By Linky van der Merwe
This story is about a Medical Scheme Migration Project with the goal of having to migrate company staff from one medical scheme to another within six months. The project manager, Cathy Rodrigues, was working with a 3rd party admin organization in the medical industry dealing with medical schemes. They were experienced external consultants who helped to make a strong, dynamic project team to enable a smooth migration.
It was mandatory for the affected staff to migrate onto the new scheme. The fact that there was a cost difference between the two medical schemes and that the scheme they migrated onto was more expensive, complicated the migration especially due to the staff resisting the migration. The project also involved a large stakeholder audience of 1472 people.

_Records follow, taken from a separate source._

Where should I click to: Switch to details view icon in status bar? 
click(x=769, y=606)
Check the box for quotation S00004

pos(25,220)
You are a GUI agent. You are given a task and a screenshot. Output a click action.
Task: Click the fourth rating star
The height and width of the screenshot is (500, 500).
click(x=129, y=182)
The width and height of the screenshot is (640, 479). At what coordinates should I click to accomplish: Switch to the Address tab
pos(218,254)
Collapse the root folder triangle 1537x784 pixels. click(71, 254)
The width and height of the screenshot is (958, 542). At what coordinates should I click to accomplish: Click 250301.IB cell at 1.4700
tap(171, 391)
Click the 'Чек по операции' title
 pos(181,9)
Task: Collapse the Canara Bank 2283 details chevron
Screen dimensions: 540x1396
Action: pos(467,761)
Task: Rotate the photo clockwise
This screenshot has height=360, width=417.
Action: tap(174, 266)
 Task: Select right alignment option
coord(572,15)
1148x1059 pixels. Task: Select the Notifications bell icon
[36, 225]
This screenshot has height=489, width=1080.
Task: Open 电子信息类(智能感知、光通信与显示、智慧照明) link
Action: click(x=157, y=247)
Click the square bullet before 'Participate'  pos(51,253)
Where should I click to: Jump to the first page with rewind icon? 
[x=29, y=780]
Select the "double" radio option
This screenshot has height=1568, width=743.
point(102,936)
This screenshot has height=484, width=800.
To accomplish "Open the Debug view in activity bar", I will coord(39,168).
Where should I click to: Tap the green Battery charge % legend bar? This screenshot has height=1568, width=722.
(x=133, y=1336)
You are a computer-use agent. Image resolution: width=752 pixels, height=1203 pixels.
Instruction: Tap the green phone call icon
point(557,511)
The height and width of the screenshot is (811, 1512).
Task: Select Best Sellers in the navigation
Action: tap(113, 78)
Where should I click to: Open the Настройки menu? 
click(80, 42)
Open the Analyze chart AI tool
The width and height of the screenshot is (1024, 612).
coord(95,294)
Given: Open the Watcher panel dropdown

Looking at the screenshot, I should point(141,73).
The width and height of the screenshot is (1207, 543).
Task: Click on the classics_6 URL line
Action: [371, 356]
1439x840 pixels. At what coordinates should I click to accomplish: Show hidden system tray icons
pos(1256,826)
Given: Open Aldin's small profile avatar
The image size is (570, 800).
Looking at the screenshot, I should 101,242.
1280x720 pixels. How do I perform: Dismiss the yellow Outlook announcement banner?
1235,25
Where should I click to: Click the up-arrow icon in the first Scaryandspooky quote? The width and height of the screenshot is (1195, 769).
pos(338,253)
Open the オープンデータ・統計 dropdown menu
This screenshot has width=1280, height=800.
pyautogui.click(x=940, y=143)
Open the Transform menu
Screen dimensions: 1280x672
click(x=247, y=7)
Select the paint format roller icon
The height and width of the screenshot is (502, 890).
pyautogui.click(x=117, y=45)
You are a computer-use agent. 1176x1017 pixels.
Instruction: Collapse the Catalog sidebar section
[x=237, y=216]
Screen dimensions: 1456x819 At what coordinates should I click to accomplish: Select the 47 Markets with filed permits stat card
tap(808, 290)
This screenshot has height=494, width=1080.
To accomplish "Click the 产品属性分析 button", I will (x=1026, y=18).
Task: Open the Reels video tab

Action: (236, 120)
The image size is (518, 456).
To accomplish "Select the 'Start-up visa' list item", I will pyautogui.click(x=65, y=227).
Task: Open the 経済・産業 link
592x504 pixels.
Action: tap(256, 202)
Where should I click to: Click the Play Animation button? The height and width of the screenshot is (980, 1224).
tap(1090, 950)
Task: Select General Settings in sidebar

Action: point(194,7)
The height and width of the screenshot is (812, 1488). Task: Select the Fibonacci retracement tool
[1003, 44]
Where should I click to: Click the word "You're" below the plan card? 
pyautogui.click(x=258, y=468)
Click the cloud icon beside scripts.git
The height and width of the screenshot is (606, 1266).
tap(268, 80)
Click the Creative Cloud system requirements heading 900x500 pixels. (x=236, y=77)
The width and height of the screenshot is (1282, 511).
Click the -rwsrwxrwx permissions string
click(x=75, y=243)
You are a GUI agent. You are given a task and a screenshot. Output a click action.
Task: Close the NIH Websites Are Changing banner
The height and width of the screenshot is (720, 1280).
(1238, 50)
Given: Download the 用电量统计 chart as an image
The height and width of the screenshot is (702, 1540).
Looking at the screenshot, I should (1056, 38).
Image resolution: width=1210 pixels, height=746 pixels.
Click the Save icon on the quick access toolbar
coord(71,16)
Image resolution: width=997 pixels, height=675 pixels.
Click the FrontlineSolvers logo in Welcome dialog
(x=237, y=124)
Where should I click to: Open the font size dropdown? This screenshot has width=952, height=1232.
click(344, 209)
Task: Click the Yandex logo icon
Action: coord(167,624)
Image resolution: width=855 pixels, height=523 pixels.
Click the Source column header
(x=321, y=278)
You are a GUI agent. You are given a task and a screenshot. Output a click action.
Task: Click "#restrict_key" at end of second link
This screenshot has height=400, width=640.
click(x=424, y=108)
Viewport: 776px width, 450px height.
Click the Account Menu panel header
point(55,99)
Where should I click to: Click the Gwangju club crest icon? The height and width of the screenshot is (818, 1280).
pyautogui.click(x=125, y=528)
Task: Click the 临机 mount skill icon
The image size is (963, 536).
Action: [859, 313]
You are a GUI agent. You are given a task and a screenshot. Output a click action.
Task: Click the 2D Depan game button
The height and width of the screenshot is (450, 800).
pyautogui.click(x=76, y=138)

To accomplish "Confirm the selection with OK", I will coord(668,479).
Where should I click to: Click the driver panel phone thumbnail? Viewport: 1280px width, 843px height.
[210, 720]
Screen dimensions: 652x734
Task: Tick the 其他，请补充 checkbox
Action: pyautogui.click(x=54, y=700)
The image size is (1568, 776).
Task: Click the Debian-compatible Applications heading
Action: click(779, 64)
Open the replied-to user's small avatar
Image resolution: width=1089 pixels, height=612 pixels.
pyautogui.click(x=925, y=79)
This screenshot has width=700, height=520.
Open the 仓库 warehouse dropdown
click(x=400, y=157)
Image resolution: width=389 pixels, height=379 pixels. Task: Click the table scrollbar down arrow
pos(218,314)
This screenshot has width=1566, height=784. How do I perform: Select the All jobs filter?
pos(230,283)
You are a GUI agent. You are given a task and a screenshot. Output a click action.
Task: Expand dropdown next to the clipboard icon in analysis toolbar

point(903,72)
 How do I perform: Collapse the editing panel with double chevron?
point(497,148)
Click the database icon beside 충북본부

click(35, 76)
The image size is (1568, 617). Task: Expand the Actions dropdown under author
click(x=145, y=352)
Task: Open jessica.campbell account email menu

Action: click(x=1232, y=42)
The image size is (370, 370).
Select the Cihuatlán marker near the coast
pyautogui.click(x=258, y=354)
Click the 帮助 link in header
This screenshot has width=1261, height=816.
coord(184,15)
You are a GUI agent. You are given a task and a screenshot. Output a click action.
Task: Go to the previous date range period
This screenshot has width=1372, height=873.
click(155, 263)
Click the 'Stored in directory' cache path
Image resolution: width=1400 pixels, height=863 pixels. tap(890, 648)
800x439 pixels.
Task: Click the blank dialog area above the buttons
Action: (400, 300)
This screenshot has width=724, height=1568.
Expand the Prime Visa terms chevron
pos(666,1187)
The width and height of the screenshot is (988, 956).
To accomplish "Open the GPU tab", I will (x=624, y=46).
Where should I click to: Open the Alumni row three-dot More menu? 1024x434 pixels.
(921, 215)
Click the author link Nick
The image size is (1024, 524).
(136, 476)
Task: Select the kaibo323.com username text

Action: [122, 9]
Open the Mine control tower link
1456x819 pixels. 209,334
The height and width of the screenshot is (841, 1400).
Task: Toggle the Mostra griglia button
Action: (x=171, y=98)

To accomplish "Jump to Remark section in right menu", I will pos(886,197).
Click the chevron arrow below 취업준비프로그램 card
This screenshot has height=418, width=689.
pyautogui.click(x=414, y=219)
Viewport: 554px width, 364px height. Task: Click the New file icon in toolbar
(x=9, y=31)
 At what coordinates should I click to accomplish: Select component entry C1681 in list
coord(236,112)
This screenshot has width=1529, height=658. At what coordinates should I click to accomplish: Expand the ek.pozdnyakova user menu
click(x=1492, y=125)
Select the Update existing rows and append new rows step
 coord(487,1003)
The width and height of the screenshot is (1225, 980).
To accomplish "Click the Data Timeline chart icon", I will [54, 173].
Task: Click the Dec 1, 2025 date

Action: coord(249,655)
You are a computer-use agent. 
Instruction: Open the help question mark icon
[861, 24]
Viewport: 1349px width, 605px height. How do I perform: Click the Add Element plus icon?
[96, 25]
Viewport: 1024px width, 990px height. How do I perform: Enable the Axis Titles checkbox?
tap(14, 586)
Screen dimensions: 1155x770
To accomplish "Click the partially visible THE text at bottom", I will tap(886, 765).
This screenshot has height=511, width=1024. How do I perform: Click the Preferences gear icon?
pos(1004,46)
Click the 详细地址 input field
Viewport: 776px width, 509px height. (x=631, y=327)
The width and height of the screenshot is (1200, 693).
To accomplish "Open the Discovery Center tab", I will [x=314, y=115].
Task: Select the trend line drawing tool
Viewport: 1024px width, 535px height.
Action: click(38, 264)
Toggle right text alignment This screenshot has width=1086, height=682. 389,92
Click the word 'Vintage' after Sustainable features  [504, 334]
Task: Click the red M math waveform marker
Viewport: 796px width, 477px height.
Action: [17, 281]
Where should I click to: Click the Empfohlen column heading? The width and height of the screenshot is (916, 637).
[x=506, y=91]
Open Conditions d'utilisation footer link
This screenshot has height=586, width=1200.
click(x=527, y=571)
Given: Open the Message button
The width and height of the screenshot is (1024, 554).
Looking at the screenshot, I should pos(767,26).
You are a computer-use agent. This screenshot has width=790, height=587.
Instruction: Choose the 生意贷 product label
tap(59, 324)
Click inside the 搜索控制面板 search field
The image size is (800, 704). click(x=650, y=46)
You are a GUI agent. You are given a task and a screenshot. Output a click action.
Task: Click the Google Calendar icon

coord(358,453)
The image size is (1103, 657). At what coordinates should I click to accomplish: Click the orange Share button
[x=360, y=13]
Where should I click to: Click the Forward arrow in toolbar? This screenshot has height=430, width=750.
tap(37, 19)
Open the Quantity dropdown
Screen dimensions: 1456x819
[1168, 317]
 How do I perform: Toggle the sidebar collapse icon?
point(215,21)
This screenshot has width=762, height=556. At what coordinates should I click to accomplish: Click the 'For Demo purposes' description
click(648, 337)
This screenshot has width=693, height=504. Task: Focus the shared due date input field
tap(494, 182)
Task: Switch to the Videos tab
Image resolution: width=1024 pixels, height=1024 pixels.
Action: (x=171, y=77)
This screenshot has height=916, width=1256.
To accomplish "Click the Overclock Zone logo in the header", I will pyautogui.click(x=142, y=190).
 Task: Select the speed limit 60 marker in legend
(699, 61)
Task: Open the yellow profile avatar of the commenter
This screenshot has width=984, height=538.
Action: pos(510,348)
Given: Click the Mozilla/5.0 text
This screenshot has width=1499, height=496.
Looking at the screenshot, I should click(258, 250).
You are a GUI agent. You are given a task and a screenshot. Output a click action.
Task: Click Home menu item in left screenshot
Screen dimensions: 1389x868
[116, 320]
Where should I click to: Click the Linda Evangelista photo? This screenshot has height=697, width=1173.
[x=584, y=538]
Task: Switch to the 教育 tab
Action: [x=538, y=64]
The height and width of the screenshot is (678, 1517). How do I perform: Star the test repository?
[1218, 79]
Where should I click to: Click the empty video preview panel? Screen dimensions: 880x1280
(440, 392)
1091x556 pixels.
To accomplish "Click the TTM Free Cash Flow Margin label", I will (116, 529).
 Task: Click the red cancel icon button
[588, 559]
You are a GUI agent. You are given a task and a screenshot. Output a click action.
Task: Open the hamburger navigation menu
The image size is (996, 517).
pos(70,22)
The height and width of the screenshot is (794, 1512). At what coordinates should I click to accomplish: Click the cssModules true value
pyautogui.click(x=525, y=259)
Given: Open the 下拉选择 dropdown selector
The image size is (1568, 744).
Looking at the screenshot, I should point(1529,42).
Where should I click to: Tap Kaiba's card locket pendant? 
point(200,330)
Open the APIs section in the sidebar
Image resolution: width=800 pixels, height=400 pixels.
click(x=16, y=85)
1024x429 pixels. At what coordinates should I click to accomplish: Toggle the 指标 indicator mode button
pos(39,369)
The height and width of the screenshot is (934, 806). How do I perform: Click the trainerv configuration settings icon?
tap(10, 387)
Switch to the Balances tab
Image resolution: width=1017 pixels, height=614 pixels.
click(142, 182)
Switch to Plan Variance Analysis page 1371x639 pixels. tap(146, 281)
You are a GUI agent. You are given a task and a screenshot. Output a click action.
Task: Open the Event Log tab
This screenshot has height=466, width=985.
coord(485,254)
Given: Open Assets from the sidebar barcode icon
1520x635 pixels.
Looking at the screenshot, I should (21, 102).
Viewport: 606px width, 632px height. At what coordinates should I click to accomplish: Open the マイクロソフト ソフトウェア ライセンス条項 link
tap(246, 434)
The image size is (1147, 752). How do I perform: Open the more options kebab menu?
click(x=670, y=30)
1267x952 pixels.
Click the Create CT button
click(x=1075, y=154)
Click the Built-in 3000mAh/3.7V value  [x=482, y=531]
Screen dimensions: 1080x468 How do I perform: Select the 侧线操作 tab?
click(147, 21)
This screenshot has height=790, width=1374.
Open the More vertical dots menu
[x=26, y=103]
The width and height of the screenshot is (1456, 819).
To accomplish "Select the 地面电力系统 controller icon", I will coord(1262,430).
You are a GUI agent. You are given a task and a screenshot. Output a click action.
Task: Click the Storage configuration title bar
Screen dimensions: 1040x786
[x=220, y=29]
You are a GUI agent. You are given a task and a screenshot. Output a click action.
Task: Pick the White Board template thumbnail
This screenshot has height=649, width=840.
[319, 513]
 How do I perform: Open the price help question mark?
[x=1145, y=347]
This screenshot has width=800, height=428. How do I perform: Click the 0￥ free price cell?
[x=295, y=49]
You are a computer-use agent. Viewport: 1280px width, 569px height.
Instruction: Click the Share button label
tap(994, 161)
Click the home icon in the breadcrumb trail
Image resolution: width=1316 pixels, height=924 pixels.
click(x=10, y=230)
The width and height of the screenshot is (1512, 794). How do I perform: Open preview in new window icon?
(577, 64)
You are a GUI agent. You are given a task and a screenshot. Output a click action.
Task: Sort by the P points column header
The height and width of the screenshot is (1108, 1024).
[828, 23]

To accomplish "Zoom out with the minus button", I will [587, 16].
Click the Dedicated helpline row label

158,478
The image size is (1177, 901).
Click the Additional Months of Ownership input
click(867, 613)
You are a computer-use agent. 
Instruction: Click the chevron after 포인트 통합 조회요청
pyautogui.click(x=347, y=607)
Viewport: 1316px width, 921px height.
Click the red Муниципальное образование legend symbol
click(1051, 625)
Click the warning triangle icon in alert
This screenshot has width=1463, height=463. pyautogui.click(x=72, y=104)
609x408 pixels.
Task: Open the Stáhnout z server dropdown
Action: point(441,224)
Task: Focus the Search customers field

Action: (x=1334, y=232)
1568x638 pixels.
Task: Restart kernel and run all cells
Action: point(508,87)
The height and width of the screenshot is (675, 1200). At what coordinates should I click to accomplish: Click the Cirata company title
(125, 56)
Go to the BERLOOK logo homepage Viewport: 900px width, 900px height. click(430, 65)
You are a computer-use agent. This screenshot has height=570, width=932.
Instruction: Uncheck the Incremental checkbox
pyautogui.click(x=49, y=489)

The project required a huge change management intervention, yet there was no change manager assigned and it became the responsibility of the project manager to facilitate the change.
Due to the sensitive nature of the project, people having to leave a medical scheme that they’ve been on for years, to go to a different and more expensive one, and medical aid being a very personal matter, a petition was started against the migration. It was mitigated by giving staff a month’s grace. During the month’s grace Exco gave staff an ultimatum: they could get quotes from other schemes, and if it was cheaper they didn’t have to migrate to the new scheme, if it was more or the equal to, it was company policy to follow through with the original plan to migrate. A month had to be added to the project timeline to allow for this grace period.
Extensive information sharing
Much information had to be shared about the new medical scheme and group awareness sessions were arranged for this purpose. However, attendance of group awareness sessions was poor. In addition, provision was made for staff to have individual sessions with a consultant, but many were not attending the one on one sessions. Some of the managers would not allow all call centre agents to attend one on one sessions. Or people would leave it to the last minute.
Later the project team discovered that staff actually experienced IT difficulties in booking seats for the sessions through a booking system that was setup which caused some of the appointments to be double booked.
When disgruntled staff members complained to their direct managers, they would contact the project team, which again flooded their mailboxes. in some cases, line managers also weren’t aware of the awareness sessions and kept staff members from attending.
Despite all the resistance and initial setbacks caused by technology and the logistics of having to assist a large number of people personally with migrating to a new medical scheme, the project was delivered successfully. Only one month’s delay was experienced, with no scope creep because all staff members were migrated onto the new scheme.
The project team was a very diplomatic “no nonsense” team who worked well together.
It is recommended to adopt a top down approach – engage with HR, Exco and line management before engaging with staff. Projects like this have to be handled with extreme sensitivity, people could be getting a worse deal than they had before. The petition that caught the project team by total surprise is an indication that it wasn’t addressed and handled correctly.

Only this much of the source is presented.